Cela représente un travail colossal, d’autant plus que l’université a interdit l’entrée des cuisines de l’établissement pour la durée de l’occupation. Une interdiction parmi d’autres. Un mail de l’Unige à la Conférence universitaire des associations étudiantes (CUAE), qui a lancé l’occupation, placardé au mur, en fait le détail. Les «conditions d’occupation nocturne» exigent une limitation à 30 du nombre de personnes, interdisent les allers-venues entre l’intérieur et l’extérieur du bâtiment entre 23 et 7 heures, et prohibent la consommation de «substances psychotropes» ainsi que l’utilisation de dispositifs sonores. Des conditions qui permettent, il faut le souligner, de mettre à l’abri pour la nuit des personnes vivant à la rue.

«Occupation sans faim»

Pour fêter leur «hebdoversaire», un discours et une action ont conclu le repas du jour. 900 assiettes vides ont été disposées au beau milieu de l’université. Elles figurent les près de mille personnes qui, chaque semaine, n’ont pas accès à la distribution de nourriture de l’épicerie solidaire La Farce faute de financement de l’Etat et de l’Unige.

«C’est exceptionnel ce qui est en train de se passer ici.

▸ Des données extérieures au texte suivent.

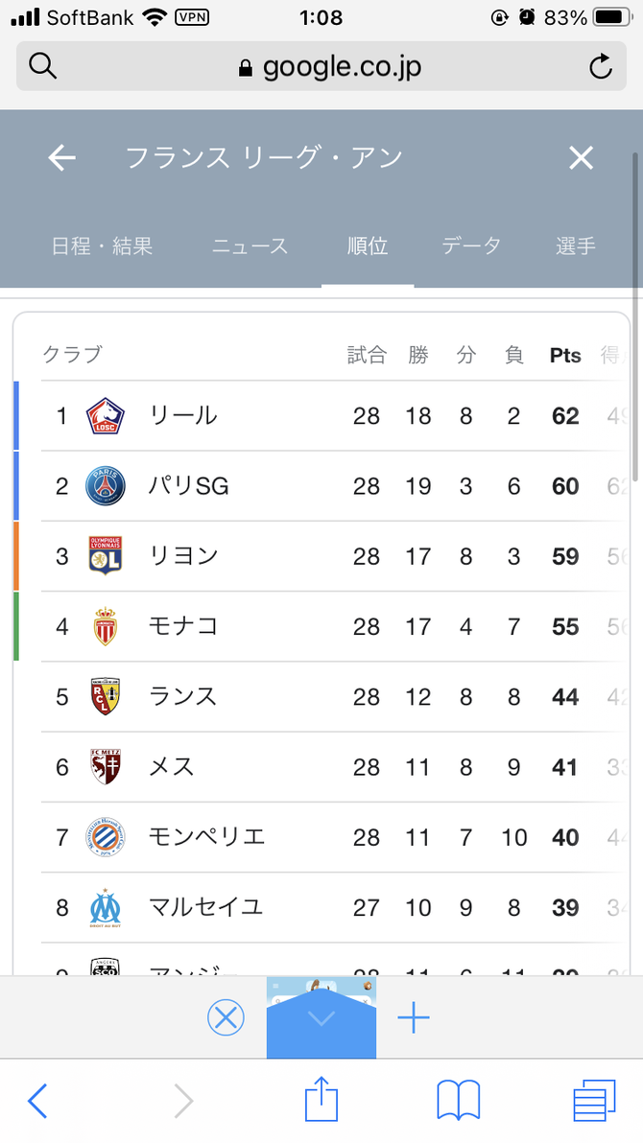Open the 選手 tab
The height and width of the screenshot is (1143, 643).
point(575,246)
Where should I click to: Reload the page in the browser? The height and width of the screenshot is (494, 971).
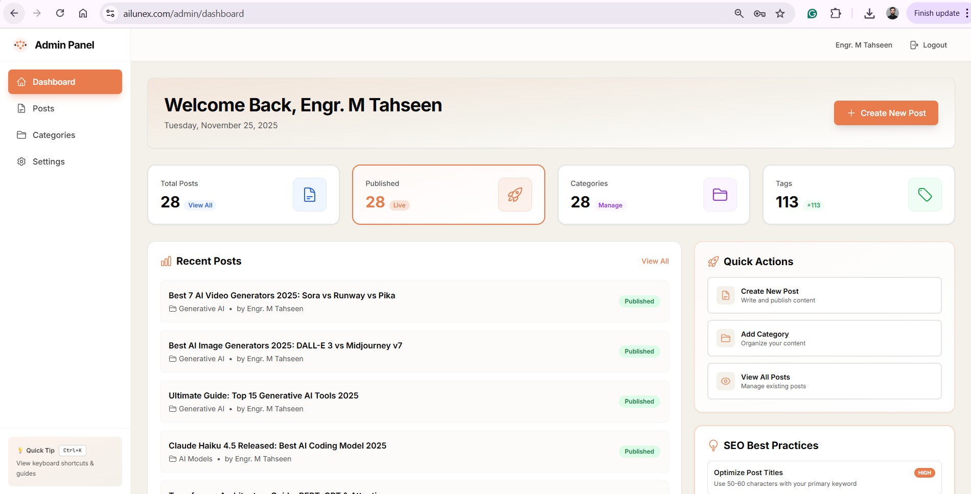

En l’espace d’une semaine on s’est habitué.es à manger à prix libre tous les midis, à réchauffer nos tupperwares et avoir des espaces de travail, de réunion ou de détente à disposition en tout temps. On se demande vraiment pourquoi ce n’est pas comme ça tout le temps! Ces espaces sont aux étudiant.es, pas à la bourgeoisie!», clame Andreu, secrétaire syndical de la CUAE.

«Les autorités continuent à faire la sourde oreille. «Cette semaine, le rectorat a rencontré la Conseillère d’Etat Anne Emery-Torracinta (PS) pour discuter de l’instauration de repas à 3 francs et nous n’avons même pas été autorisé.es à y participer pour défendre nos positions, ce que le rectorat est de toute évidence incapable de faire», a-t-il expliqué.
Ceci avant de conclure. «On s’attelle à renverser le rapport de force, continuant la mobilisation et, avec vous, on parviendra à faire plier le rectorat et le Conseil d’Etat. On restera ici le temps qu’il faudra».

Les militant.es en appellent à toutes et tous, étudiant.e ou non, à venir leur porter main-forte tous les jours dès huit heures du matin, pour la préparation des repas, les courses ou encore le ménage. Au départ, on remarque une banderole au-dessus de la cafétéria. On peut y lire: «S’organiser, occuper, tout bloquer». Des mots d’ordre qui, au vu du succès de cette occupation, ont de quoi inspirer certaines gauches?